What is required: Using the listing below, set down exactly the lines starting at the line that contains "For every named target in this 1836×2016" and ending at the line that contains "cookie policy (1109, 1955)", both included, and no others.

Data for the task:
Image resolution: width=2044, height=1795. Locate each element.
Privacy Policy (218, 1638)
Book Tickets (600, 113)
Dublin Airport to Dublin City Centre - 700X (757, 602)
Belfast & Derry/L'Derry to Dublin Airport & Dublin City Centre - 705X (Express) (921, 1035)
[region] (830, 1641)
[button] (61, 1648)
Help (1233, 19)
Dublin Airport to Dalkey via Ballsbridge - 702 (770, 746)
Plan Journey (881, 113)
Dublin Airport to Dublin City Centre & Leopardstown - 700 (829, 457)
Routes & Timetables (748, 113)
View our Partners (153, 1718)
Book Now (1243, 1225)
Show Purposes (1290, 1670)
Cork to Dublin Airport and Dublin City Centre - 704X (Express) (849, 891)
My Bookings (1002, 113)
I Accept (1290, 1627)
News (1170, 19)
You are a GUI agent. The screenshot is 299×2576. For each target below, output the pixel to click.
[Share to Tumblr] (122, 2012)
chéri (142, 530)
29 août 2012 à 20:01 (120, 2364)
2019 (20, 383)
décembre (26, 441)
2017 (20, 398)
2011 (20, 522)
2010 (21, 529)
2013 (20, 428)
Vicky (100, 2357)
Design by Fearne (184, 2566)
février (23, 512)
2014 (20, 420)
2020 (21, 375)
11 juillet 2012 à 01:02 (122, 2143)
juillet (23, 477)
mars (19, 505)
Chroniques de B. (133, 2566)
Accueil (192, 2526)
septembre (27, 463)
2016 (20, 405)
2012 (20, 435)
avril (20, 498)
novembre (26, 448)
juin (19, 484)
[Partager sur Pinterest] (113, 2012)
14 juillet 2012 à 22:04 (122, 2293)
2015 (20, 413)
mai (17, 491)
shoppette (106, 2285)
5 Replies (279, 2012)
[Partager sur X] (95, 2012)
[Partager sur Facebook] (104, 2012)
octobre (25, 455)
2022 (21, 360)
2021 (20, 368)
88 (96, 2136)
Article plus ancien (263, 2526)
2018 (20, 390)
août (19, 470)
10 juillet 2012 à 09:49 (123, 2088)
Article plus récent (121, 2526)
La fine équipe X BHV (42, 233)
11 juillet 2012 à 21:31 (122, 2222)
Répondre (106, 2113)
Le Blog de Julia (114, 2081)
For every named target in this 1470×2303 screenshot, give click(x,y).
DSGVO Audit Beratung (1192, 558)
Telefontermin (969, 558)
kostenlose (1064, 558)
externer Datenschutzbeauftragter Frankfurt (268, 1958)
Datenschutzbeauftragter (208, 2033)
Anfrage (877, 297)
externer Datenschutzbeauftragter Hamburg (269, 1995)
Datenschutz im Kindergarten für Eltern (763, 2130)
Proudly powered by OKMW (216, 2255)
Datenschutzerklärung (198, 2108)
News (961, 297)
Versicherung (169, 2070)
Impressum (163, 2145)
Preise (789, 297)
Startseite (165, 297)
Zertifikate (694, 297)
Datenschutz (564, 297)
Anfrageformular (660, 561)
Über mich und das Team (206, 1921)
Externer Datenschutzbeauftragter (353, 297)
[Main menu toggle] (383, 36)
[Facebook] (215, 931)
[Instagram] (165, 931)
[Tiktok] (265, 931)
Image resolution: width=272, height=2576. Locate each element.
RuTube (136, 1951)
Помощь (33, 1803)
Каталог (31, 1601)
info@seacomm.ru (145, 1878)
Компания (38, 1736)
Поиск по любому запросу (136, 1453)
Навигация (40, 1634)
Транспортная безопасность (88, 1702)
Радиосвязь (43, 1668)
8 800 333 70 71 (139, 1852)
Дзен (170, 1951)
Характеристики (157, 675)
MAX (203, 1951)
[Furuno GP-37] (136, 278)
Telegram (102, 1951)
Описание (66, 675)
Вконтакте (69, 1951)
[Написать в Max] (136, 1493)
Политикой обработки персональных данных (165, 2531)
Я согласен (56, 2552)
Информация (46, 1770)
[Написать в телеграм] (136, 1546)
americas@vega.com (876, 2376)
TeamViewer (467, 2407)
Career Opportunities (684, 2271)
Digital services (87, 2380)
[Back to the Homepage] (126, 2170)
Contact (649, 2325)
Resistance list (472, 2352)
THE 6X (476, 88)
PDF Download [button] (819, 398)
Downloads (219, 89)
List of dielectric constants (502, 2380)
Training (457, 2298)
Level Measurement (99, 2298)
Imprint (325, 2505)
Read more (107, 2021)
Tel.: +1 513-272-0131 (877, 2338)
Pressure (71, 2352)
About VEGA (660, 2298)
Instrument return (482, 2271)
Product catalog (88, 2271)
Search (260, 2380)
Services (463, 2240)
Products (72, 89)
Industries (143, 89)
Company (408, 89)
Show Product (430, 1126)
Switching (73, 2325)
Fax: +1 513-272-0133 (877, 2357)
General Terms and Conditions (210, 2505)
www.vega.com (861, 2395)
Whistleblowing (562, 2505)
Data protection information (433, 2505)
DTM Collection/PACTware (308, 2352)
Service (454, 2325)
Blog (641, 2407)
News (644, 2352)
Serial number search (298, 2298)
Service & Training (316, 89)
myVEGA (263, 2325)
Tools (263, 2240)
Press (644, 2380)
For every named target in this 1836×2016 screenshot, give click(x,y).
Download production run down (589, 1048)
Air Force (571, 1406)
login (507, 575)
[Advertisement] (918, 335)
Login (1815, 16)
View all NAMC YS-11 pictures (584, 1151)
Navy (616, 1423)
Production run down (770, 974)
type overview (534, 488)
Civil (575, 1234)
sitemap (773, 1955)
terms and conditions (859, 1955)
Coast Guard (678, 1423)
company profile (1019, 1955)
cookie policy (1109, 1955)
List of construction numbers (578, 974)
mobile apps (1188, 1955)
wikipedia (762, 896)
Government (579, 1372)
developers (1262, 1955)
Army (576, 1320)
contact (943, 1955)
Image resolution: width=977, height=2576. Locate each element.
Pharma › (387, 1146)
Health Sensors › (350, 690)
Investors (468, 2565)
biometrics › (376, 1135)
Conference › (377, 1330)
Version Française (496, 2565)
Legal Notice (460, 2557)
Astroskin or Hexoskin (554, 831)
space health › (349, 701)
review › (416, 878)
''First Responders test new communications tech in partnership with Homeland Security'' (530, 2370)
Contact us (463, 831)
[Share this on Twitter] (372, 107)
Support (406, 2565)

Task solution:
For every named target in this 1836×2016 screenshot, give click(x,y).
Download production run down (589, 1048)
Air Force (571, 1406)
login (507, 575)
[Advertisement] (918, 335)
Login (1815, 16)
View all NAMC YS-11 pictures (584, 1151)
Navy (616, 1423)
Production run down (770, 974)
type overview (534, 488)
Civil (575, 1234)
sitemap (773, 1955)
terms and conditions (859, 1955)
Coast Guard (678, 1423)
company profile (1019, 1955)
cookie policy (1109, 1955)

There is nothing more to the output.